De oever waar ik op sta te drillen is redelijk hoog. De
brandnetels staan ook hoog… De vis is klaar om geschept te worden en ik glijd
onderuit, met mijn handen vol in de brandnetels. Dit heb ik al zo vaak gehad,
dat het onderhand routine is geworden om ook dan de hengel en het nylon onder spanning
te houden. Vanaf een afstand bekeken lijkt me dit wel een komisch gezicht.
De vis ligt op de kant en het is echt zo’n strijder. De
vinnen worden constant aangespannen en als ik de vis aanraak, dan spant de vis
elke spier aan in het lichaam. Blijkbaar nog niet klaar met ‘vechten’. Het is
een trotse vis, maar ook puntgaaf! Snel enkele foto’s en weer veilig het water
in.
Een 'Stoere Ridder...' |
Ik besluit hierna naar het pakket drijfvuil te gaan, de
oever tegenover mij. Na een minuut of tien krijg ik het idee dat ik op die
voerplek geen vis meer ga vangen. Ik trek mijn stoute schoenen aan en loop weer
terug naar de plek van de gevangen, ‘Stoere Ridder’. Feitelijk ligt mijn
pennetje een kwartier na vangst weer op dezelfde stek. Ik verwacht niets, maar
goed, ik heb nu nog zo’n 15 minuten te vissen.
De pen ligt weer naast de rietstengel, maar niet voor lang!

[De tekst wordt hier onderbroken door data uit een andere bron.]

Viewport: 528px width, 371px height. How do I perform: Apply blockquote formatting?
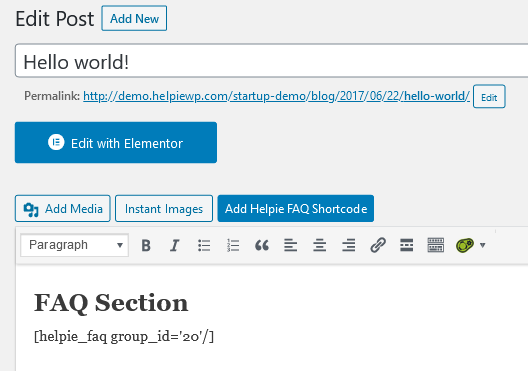coord(262,245)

Direct is er weer interesse in het aas. Het pennetje ‘huppelt’ een beetje en
gaat dan langzaam onder. Ik haak een hoogzwangere dame. Een logge, trage dril
volgt, maar komt al binnen vijf minuten tot een eind. Het is wel de grootste
van de dag. De haak is er zo uitgewipt. Even
bewonderen, twee foto’s maken. De onthaakmat wordt erbij gepakt om deze vis weer netjes terug het water in te kunnen zetten. Ik controleer of de borstvinnen goed gevouwen
zijn, de onthaakmat klap ik dicht en ik loop naar een plek waar ik de vis
makkelijker via de onthaakmat het water in kan laten glijden. Toch nog drie
vissen weten te vangen. Een glimlach verschijnt op mijn gezicht.